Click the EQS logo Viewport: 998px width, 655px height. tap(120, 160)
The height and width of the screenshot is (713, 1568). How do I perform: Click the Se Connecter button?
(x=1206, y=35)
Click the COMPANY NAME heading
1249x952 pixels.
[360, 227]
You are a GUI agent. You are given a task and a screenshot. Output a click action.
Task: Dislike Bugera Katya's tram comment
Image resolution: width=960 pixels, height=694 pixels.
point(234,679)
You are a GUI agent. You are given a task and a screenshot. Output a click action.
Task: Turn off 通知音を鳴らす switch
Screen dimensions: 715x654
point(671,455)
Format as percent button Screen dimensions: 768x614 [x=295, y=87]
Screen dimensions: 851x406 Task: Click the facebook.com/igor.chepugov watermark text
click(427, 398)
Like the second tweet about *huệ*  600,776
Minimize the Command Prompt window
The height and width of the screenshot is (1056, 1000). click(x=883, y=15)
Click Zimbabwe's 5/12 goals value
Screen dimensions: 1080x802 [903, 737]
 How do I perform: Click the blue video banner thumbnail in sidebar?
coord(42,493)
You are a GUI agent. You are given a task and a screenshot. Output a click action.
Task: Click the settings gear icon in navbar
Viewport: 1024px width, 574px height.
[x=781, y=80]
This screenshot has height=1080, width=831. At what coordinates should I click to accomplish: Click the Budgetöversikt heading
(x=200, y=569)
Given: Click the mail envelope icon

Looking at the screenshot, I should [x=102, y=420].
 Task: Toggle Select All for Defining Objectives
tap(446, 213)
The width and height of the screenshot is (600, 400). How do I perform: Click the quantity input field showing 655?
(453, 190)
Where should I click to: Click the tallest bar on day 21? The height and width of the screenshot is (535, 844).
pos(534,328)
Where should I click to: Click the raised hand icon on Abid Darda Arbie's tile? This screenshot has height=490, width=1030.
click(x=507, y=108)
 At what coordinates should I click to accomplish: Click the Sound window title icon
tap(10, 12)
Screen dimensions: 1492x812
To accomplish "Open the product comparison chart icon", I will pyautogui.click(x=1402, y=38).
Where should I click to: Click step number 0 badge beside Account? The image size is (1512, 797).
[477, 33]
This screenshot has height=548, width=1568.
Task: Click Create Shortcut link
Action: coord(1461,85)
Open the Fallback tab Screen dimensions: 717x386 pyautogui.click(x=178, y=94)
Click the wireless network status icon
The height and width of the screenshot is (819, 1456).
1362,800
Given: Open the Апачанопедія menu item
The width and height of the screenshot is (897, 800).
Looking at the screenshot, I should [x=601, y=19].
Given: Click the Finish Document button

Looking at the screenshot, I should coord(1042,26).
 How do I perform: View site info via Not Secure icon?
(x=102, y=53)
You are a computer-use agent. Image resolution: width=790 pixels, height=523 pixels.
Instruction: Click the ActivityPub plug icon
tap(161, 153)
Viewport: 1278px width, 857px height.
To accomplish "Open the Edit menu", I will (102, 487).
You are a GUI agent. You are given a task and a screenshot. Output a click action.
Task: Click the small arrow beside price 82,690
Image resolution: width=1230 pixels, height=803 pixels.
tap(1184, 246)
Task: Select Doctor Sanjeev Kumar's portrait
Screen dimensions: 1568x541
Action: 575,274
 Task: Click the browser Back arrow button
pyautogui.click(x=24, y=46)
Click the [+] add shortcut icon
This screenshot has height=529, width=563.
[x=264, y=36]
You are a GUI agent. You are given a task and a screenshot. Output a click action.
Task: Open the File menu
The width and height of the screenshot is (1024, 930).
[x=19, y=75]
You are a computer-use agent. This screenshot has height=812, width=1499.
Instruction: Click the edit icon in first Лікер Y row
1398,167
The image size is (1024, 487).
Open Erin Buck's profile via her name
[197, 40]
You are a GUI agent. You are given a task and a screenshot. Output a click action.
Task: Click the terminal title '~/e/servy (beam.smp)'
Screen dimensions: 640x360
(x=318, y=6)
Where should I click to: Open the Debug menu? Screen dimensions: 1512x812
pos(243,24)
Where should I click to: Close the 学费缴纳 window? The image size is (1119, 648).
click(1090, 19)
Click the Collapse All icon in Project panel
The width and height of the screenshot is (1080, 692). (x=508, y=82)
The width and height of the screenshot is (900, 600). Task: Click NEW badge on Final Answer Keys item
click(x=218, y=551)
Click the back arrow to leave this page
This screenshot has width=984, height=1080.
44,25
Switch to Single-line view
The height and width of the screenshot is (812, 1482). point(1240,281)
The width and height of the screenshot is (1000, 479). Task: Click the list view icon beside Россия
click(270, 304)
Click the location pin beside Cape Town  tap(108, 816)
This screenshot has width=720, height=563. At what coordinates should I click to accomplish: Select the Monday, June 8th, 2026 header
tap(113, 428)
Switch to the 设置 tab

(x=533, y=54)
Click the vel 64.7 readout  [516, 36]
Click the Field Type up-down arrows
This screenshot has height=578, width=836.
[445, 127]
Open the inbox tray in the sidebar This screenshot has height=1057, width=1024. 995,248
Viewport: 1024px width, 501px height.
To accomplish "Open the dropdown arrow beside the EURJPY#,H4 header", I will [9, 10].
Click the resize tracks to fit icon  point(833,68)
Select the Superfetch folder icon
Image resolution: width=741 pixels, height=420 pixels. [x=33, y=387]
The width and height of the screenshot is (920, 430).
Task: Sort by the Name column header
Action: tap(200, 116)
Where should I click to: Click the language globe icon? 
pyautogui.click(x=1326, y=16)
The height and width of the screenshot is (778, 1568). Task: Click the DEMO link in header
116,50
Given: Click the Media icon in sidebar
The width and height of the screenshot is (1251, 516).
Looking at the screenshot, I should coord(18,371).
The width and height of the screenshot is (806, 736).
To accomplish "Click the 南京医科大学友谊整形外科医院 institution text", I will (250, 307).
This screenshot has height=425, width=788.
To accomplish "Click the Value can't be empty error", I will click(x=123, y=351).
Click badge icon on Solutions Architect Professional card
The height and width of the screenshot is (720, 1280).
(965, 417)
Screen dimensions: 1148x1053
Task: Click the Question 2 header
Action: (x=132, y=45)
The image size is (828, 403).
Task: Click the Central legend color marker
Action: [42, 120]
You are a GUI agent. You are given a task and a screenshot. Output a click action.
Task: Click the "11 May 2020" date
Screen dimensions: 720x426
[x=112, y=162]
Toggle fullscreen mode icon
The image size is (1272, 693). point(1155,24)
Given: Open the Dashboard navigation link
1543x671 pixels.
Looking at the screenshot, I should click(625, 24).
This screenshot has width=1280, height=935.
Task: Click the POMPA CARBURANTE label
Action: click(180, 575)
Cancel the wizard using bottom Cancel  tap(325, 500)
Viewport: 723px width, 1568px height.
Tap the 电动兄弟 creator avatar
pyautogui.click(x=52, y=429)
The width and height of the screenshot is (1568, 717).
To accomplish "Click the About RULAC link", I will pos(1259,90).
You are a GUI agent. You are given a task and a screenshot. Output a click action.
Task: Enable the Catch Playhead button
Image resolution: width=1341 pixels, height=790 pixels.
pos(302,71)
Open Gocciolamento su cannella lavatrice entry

⁂

= Work to be completed =
When a line in the records above contains the word "will", copy it.

= Response to the exercise =
To accomplish "Open the product comparison chart icon", I will pyautogui.click(x=1402, y=38).
To accomplish "Open the Edit menu", I will (102, 487).
To accomplish "Open the dropdown arrow beside the EURJPY#,H4 header", I will [9, 10].
To accomplish "Click the 南京医科大学友谊整形外科医院 institution text", I will (250, 307).
To accomplish "Click the Value can't be empty error", I will click(x=123, y=351).
To accomplish "Click the About RULAC link", I will pos(1259,90).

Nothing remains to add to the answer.